Question

A uniform cylindrical wire is subjected to a longitudinal tensile stress of $5 \times {10^7}\,N\,{m^{ - 2}}$ . Young's modulus of the material of the wire is $2 \times {10^{11}}\,N\,{m^{ - 2}}$ . The volume change in the wire is $0.02\,\%$ . The fractional change in the radius is
A. $0.25 \times {10^{ - 4}}$
B. $0.5 \times {10^{ - 4}}$
C. $0.1 \times {10^{ - 4}}$
D. $1.5 \times {10^{ - 4}}$

Answer 1

When a wire is under stress it obeys Hooke’s law which states that the stress is directly proportional to the strain. Mathematically it is expressed as $\sigma = Y\dfrac{{\Delta L}}{L}$ where $\dfrac{{\Delta L}}{L}$ is the longitudinal strain. In this question, we are given the value of stress and the young’s modulus through which we will calculate the fractional change in the length. Then we will use the relation $V = \pi {r^2}L$ since the volume change in the wire is given to be $0.02\,\%$ .
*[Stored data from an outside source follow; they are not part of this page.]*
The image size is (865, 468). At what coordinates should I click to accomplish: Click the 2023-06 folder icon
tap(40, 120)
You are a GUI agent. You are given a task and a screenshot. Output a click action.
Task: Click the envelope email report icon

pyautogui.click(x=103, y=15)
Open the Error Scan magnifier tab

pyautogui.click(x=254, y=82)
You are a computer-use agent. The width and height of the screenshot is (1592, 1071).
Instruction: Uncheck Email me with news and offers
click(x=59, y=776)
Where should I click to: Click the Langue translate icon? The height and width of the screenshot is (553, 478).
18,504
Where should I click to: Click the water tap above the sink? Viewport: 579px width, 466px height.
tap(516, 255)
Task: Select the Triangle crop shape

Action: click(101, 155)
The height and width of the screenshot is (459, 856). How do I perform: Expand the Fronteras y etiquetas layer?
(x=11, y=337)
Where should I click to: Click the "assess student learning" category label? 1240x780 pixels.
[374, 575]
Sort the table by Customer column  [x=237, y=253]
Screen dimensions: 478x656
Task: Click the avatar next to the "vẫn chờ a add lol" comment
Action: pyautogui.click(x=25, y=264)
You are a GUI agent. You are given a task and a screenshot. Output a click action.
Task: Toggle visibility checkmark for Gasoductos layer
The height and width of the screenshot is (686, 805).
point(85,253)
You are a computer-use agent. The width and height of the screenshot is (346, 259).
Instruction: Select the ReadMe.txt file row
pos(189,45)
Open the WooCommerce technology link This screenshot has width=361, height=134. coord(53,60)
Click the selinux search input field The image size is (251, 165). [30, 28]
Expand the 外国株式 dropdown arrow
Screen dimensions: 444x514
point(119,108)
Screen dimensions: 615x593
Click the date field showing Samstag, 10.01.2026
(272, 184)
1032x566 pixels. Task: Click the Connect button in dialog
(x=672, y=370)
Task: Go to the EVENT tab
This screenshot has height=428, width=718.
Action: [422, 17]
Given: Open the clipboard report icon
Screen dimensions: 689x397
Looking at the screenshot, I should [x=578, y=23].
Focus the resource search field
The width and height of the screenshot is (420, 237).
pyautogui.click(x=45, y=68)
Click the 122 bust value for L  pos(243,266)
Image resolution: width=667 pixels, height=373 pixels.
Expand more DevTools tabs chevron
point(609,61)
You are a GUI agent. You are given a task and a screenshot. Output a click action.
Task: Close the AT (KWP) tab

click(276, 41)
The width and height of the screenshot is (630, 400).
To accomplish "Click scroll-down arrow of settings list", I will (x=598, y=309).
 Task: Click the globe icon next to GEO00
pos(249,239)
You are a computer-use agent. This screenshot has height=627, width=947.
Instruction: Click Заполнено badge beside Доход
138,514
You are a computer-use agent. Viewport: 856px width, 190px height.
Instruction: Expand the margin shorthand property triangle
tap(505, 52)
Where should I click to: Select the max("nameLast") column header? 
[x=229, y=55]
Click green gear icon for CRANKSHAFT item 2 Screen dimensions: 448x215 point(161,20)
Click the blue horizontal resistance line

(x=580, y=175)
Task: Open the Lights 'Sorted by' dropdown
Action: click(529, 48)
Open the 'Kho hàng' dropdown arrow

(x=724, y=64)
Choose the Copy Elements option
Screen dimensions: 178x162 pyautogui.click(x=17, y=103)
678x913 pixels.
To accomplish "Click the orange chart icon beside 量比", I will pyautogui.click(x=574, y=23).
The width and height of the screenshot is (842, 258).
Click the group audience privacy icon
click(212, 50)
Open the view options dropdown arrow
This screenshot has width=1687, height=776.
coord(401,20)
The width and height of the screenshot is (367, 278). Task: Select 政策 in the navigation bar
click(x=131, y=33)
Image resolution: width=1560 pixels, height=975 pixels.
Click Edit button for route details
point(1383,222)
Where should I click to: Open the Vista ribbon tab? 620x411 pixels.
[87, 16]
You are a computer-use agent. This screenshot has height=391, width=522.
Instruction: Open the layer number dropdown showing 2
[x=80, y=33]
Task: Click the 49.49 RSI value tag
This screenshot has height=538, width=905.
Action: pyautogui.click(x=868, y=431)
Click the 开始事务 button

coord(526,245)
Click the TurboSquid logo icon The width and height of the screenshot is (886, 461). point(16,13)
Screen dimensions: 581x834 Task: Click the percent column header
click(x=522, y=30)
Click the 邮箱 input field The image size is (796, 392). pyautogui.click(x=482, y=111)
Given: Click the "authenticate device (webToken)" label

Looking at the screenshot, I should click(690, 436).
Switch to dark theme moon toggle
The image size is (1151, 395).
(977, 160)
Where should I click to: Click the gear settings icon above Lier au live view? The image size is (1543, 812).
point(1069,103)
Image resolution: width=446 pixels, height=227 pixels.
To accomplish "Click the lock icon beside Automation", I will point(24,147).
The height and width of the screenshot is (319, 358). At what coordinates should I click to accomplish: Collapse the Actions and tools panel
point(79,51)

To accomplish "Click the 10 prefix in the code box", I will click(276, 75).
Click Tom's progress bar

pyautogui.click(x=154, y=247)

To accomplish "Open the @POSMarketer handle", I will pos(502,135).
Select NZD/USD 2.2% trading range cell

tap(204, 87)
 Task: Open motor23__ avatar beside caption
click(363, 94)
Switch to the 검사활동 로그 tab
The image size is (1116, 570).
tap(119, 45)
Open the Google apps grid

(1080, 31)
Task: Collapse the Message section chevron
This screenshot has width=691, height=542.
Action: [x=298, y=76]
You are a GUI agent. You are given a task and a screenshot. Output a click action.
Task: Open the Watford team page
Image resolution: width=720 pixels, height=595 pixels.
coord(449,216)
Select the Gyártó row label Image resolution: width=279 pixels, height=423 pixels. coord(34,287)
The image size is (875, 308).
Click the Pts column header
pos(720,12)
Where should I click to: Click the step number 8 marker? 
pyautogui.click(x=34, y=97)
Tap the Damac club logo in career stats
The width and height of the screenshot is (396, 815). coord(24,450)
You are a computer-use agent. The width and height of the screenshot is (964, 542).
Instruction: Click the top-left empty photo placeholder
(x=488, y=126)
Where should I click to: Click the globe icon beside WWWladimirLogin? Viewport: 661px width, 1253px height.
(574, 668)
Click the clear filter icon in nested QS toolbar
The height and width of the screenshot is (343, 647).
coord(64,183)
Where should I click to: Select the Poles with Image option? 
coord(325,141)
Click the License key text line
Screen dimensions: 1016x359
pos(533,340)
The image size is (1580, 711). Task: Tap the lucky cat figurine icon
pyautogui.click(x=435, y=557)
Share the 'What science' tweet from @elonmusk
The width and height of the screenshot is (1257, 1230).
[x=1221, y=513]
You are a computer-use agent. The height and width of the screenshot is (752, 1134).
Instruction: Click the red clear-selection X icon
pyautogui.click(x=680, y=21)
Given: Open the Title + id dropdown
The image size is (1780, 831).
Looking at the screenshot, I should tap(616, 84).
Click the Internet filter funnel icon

Complete step by step answer:
We know that $\sigma = Y\dfrac{{\Delta L}}{L}$ where $\dfrac{{\Delta L}}{L}$ is the fractional change in length, Y is the Young’s modulus and $\sigma$ is the stress.Given that $\sigma = 5 \times {10^7}\,N\,{m^{ - 2}}$ and $Y = 2 \times {10^{11}}\,N\,{m^{ - 2}}$ ,
Substituting in the equation we get,
$5 \times {10^7}\,N\,{m^{ - 2}} = 2 \times {10^{11}}\,N\,{m^{ - 2}} \times \dfrac{{\Delta L}}{L}$
$\Rightarrow \dfrac{{\Delta L}}{L} = 2.5 \times {10^{ - 4}}$

Now we know that $V = \pi {r^2}L$ where V is the volume and r is the radius of the cylindrical wire.
$\dfrac{{\Delta V}}{V} = \dfrac{{\pi \Delta ({r^2}L)}}{{\pi {r^2}L}}$
Further solving this, we get
$\dfrac{{\Delta V}}{V} = \dfrac{{2Lr\Delta r + {r^2}\Delta L}}{{{r^2}L}}$
$\Rightarrow \dfrac{{\Delta V}}{V} = \dfrac{{\Delta L}}{L} + 2\dfrac{{\Delta r}}{r}$
We are given that $\dfrac{{\Delta V}}{V} = 0.02\,\%$
$\Rightarrow \dfrac{{\Delta V}}{V} = 2 \times {10^{ - 4}}$

Now substituting in the equation, we get,
$\Rightarrow 2 \times {10^{ - 4}} = 2.5 \times {10^{ - 4}} + 2\dfrac{{\Delta r}}{r}$
Further solving the equation, we get
$2\dfrac{{\Delta r}}{r} = - 0.5 \times {10^{ - 4}}$
$\therefore \dfrac{{\Delta r}}{r} = - 0.25 \times {10^{ - 4}}$

Hence, the correct option is A.

Note: The negative sign denotes that the radius of the wire is decreasing. As the wire is stretched by the tensile stress, its area of cross section reduces. Also, we must carefully note that here $L$ and $r$ both were variables. So, we applied the product rule of differentiation. Had one of these been a constant, we would have simply differentiated the quantity.